Workloads, including Agents, are protected in-use – while they are executing – when run using  Confidential Computing: the memory they are using is protected from tampering and viewing by all other entities with access to the machine, including administrators, the kernel and hypervisor.  Additionally, Confidential Computing allows attestation measurements of applications and data can be verified by third parties to verify that these protections are in place and that the workloads are as expected.  It also provides the underpinning technologies required to allow identity to be created and managed.

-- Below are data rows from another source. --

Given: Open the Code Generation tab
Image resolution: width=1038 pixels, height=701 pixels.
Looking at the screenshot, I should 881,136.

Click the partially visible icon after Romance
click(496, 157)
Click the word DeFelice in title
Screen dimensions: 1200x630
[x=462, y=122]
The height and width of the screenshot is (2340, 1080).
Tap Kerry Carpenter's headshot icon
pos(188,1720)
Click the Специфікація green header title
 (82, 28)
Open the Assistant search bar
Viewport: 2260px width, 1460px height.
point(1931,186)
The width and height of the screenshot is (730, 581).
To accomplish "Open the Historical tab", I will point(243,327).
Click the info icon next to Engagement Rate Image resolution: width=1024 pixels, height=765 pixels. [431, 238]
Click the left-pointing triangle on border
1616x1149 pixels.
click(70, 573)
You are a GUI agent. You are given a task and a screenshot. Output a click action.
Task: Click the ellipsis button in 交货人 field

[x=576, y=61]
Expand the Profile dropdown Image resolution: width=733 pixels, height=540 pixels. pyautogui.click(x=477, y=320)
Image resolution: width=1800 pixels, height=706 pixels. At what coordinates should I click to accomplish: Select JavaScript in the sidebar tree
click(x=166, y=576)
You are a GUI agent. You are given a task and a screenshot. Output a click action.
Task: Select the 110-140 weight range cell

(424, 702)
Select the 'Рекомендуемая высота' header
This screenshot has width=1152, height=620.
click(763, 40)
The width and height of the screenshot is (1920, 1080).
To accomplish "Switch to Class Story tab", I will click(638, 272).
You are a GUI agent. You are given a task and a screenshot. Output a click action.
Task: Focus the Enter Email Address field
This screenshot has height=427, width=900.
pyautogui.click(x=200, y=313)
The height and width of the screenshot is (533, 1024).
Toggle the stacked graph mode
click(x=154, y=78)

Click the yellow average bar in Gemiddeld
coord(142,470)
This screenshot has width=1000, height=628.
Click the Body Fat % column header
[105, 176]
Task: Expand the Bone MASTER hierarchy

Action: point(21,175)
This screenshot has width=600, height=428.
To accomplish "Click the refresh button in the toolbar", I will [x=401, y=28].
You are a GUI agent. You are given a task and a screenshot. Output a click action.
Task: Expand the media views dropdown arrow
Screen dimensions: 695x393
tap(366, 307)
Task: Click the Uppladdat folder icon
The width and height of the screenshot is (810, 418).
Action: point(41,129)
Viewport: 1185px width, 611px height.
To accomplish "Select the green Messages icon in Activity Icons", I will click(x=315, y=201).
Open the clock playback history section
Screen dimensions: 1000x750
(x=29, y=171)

This is a perfect fit for Agentic AI, providing solutions to the problems explained above with protections that are available now, allowing owners to trust their Agents and for those interacting with them to be sure that they have not been compromised or their data exfiltrated.  There are also opportunities for commercial providers of Agentic AI environments to build and sell services that owners of Agents can prove are safe for their Agents, because they do not need to trust these commercial providers, but the Confidential Computing infrastructure instead.

Conclusion

Confidential Computing allows Agentic AI to flourish without requiring infrastructure that is itself trusted: Agents from multiple owners can execute and interact on the same infrastructure.  Confidential Computing’s remote attestation also allows identity to be established and proved both to owners of Agents and to other Agents and systems.

The Confidential Computing Consortium

The Confidential Computing Consortium is part of the Linux Foundation and the industry body dedicated to defining and accelerating the adoption of confidential computing.  Members include businesses, research organisations and not-for-profits across the ecosystem who work on technical and outreach projects to further the Consortium’s goals.